Einige Schriftsteller (Schoell a. a. O. 22f. Voigt a. a. O. 328=10. Karlowa a. a. O. 1475f. Lenel a. a. O. 9 A. 2; derselbe zweifelnd in Holtzendorffs Enzykl.⁷ 344. Bremer a. a. O. I 15. Krüger a. a. O. 59) wollen das I. Aelianum einfach identifizieren mit dem von Pomponius § 38 genannten Buche des Sextus Aelius, von dem er sagt, inscribitur tripertita, qui liber veluti cunabula iuris continet (tripertita aber heiße es, da es die XII Tafelgesetze, die interpretatio und die legisactio enthalte); I. Aelianum sei nur der Name, den die Praxis in Anlehnung an das Ius Flavianum dem Werke gegeben habe, das der Autor selbst ,tripertita‘ betitelte.

Die Selbständigkeit der Actionensammlung des Ius Aelianum gegenüber den Tripertita vertrat zuerst Huschke (a. a. O. 178ff.; ihm folgen Rudorff a. a. O. I 158, 263, Jörs a. a. O. 103f., Sanio a. a. O. 189, und jüngst Zocco-Rosa a. a. O. 31). Auch wenn man mit Jörs in den tripertita wirklich drei selbständige Teile annimmt, ist die Identifizierung des dritten Teiles, der legisactio (Pomp.) mit dem I. Aelianum durch nichts gerechtfertigt; noch viel weniger aber ist ihre Möglichkeit, geschweige denn Wahrscheinlichkeit abzusehen, wenn man die Dreiteilung in lex, interpretatio und legisactio bei der Besprechung jedes einzelnen Rechtssatzes annimmt, wie dies im Anschluß an Huschke (a. a. O.) einzelne Gelehrte tun (Lenel a. a. O. 8, Mommsen a. a. O. III 368, Kipp a. a. O. 100).

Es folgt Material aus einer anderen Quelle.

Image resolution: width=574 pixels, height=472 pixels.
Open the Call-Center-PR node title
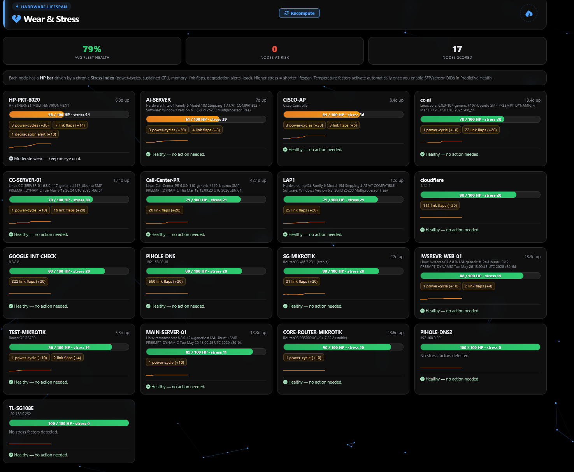(x=163, y=180)
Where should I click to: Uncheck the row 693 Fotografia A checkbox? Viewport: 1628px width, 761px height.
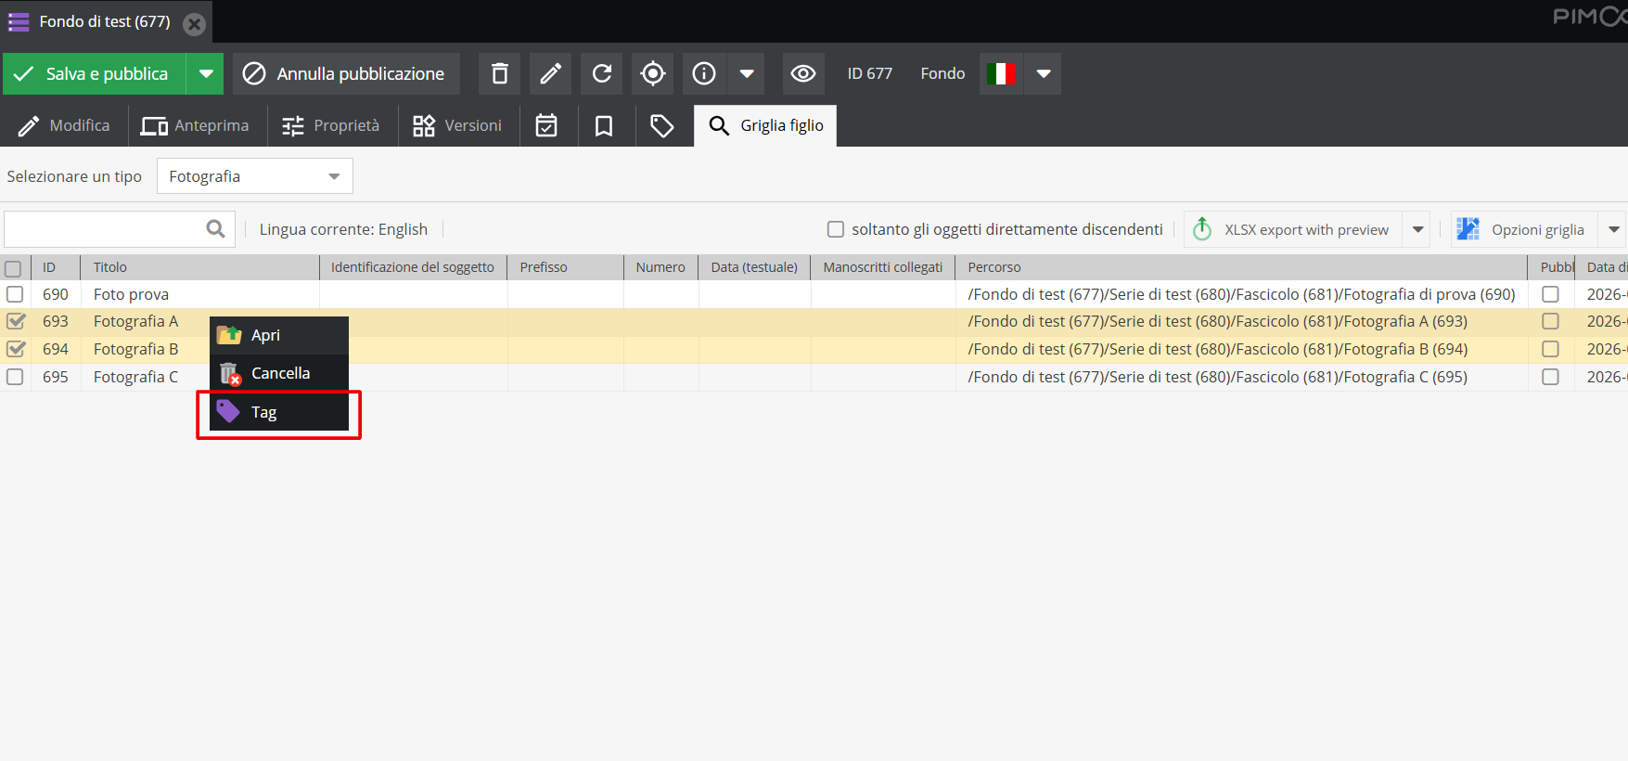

Pomponius stellt gar keinen Zusammenhang her zwischen den beiden Werken, was sich mit einer Korruption des Digestentextes allein nicht erklären läßt. Denn das Ius Aelianum ist eine einfache Actionensammlung, die entweder überhaupt nur ,quaedam‘ genera agendi enthielt, oder diese neben den schon bekannten actiones des berühmten Ius Flavianum. Ferner stimmt mit den Nachrichten über die tripertita nicht überein, was Pomponius über die Art der Benennung des flavischen Klagspiegels sagt (die in der Titelgebung des ,ius Aelianum‘ wiederkehrt): [1204] ,nam nec de suo quicquam adiecit‘. Die Sammlung des Aelius mußte mindestens ebenso rasch veralten wie die des Flavius, und daher ist es nicht glaubhaft, daß sie sich bis auf Pomponius (extat liber; oder nach Sanio nur bis auf dessen Vorlage Varro) erhalten habe und das zu einer Zeit, von der Cicero berichtet, daß ein Anschwellen derartiger Literatur zu beobachten war. Ein solches Werk kann Pomponius nicht veluti cunabula iuris nennen. — Für die Tripertita sind aber diese keineswegs leicht zu nehmenden Worte gewiß nicht zuviel gesagt, für das erste Werk, das von der einfachen Formelsammlung zu selbständiger Behandlung des Rechtestoffes überging, wenn auch noch an der Hand der Gesetzestexte und ohne eigenes System (vgl. Cic. de or. I 186). Dieses Werk, nicht aber eine einfache Formelsammlung kann man cunabula iuris nennen, und zwar iuris ⟨civilis⟩, wie Huschke ganz richtig herausfühlte (wenn wir auch das ⟨civilis⟩ vielleicht nicht in den Text setzen wollten).

Von den uns erhaltenen Resten der literarischen Tätigkeit des Sextus Aelius bezieht sich keiner auf das I. Aelianum; sie gehören den Tripertita an.

Abzulehnen ist die in jüngster Zeit aufgestellte Hypothese von Lambert (a. a. O. 518), der im I. Aelianum und in den Tripertita eine private Sammlung alter Rechtssätze erblicken will, die den historischen Kern der im übrigen erfundenen Zwölftafelgesetzgebung bilde (vgl. Art. Zwölftafelgesetz). Diese Ansicht hat nicht nur bei Pomponius a. a. O. keine Stütze, sondern sie würde auch die große Bedeutung, welche die Tripertita gerade für die Entwicklung der römischen Rechtswissenschaft haben, ganz verkennen. Vgl. dagegen Girard Nouv. Rev. hist. XXVI 381ff. Lenel Sav.-Ztschr. XXVI 498ff. (s. u. den Art. Ius Flavianum).

Literatur: Jörs Röm. Rechtswissenschaft 99ff. Krüger Gesch. d. Quellen d. r. R.² 58ff. Kipp Gesch. d. Quellen d. r. R.³ 100f. Karlowa Röm. Rechtsgesch. I 475f. Rudorff Röm. Rechtsgesch. I 158. 263. Zocco-Rosa Ius Flavianum e Ius Aelianum (Catania 1912). Huschke Ztschr. f. gesch. Rechtswiss. XV 178ff. Sanio Varroniana 189. Schöll Legis XII tab. reliquiae 22f. Voigt Über das Aelius-und Sabinussystem 328 = 10 S.-A. Lenel Sabinussystem (Festg. f. Jhering) 8f. Bremer Iurispr. anteh. I 15. Mommsen Jur. Schr. III 368. Lambert L’histoire traditionelle des XII tables etc. (Mélanges Appleton) 51811. Girard Nouv. Rev. hist. XXVI 381ff. Lenel Sav.-Ztschr. XXVI 498ff. Literaturverzeichnis bei Kalb Jahresbericht kl. Altertumswiss. CXXXIV 17f.